Build your own Google

Build your own Google

Summary: In an earlier post I talked a bit about a start-up called Kickfire who are releasing an accelerated database appliance for MySQL applications in the 1TB-3TB range that gives comparable performance to an equivalent Oracle RDBMS setup for around a quarter of the price.Kickfire sounds compelling for utility LAMP computing applications that need to be fast and cheap, but it doesn’t address ultra-scalable and cheap, at least not yet.


In an earlier post I talked a bit about a start-up called Kickfire who are releasing an accelerated database appliance for MySQL applications in the 1TB-3TB range that gives comparable performance to an equivalent Oracle RDBMS setup for around a quarter of the price.
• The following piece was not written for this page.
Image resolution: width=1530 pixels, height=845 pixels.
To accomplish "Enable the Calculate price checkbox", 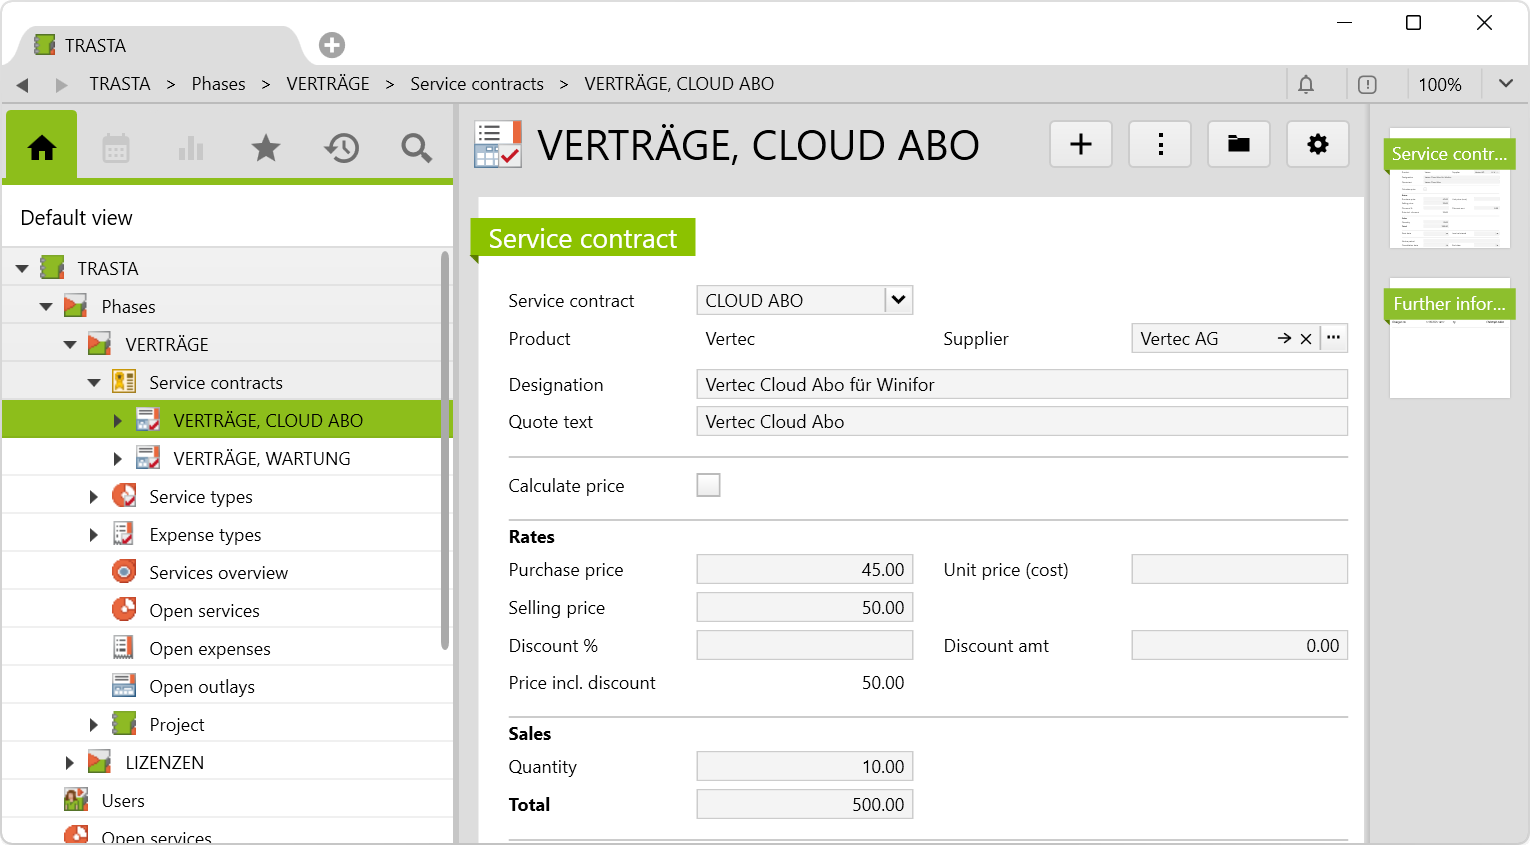I will point(708,485).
Kickfire sounds compelling for utility LAMP computing applications that need to be fast and cheap, but it doesn’t address ultra-scalable and cheap, at least not yet. If you want to build some big Web 2.0-type application, such as a Facebook, a Yahoo or a Google, or even something very storage and database intensive like a bioinformatics application or geophysical data modeling, you are going to need to store very, very large amounts of data, in the hundreds of terabytes.

Bee Movie
Credit: Dreamworks Animation LLC

Another new company, Aster Data, which was formed by a group of Computer Science PhD’s from Stanford University, is attempting to go with a similar Open Source technology-enabled appliance approach to Kickfire's, but are applying it to horizontal database scalability for roll-your-own data warehousing applications.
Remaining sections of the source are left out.